§ Stated task:
Copy the material word for word, from the line containing "Where should I click to: Click the tab" through the end of the material, both ends included.

§ Source records:
****************************************

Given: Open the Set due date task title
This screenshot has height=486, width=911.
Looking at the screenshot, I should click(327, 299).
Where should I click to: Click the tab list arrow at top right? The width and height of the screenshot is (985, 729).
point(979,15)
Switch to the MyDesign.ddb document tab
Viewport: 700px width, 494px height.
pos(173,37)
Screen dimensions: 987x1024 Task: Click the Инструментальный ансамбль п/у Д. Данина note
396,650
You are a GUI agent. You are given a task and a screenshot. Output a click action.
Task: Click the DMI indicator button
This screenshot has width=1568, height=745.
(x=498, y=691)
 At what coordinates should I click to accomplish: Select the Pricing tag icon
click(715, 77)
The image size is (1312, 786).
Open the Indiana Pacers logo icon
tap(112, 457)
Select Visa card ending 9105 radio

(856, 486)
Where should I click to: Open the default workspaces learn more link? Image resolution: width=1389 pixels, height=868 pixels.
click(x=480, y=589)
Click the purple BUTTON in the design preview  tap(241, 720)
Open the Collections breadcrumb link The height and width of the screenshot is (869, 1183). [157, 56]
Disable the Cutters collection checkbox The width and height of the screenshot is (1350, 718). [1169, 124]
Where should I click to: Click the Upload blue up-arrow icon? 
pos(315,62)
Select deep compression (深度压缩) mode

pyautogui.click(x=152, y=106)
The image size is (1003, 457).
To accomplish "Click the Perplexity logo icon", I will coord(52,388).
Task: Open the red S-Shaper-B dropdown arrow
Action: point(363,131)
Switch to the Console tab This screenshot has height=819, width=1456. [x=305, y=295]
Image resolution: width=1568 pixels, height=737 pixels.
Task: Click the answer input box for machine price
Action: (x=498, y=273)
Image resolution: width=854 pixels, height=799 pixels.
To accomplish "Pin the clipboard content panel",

****************************************

§ Exercise solution:
Where should I click to: Click the tab list arrow at top right? The width and height of the screenshot is (985, 729).
point(979,15)
Switch to the MyDesign.ddb document tab
Viewport: 700px width, 494px height.
pos(173,37)
Screen dimensions: 987x1024 Task: Click the Инструментальный ансамбль п/у Д. Данина note
396,650
You are a GUI agent. You are given a task and a screenshot. Output a click action.
Task: Click the DMI indicator button
This screenshot has width=1568, height=745.
(x=498, y=691)
 At what coordinates should I click to accomplish: Select the Pricing tag icon
click(715, 77)
The image size is (1312, 786).
Open the Indiana Pacers logo icon
tap(112, 457)
Select Visa card ending 9105 radio

(856, 486)
Where should I click to: Open the default workspaces learn more link? Image resolution: width=1389 pixels, height=868 pixels.
click(x=480, y=589)
Click the purple BUTTON in the design preview  tap(241, 720)
Open the Collections breadcrumb link The height and width of the screenshot is (869, 1183). [157, 56]
Disable the Cutters collection checkbox The width and height of the screenshot is (1350, 718). [1169, 124]
Where should I click to: Click the Upload blue up-arrow icon? 
pos(315,62)
Select deep compression (深度压缩) mode

pyautogui.click(x=152, y=106)
The image size is (1003, 457).
To accomplish "Click the Perplexity logo icon", I will coord(52,388).
Task: Open the red S-Shaper-B dropdown arrow
Action: point(363,131)
Switch to the Console tab This screenshot has height=819, width=1456. [x=305, y=295]
Image resolution: width=1568 pixels, height=737 pixels.
Task: Click the answer input box for machine price
Action: (x=498, y=273)
Image resolution: width=854 pixels, height=799 pixels.
To accomplish "Pin the clipboard content panel",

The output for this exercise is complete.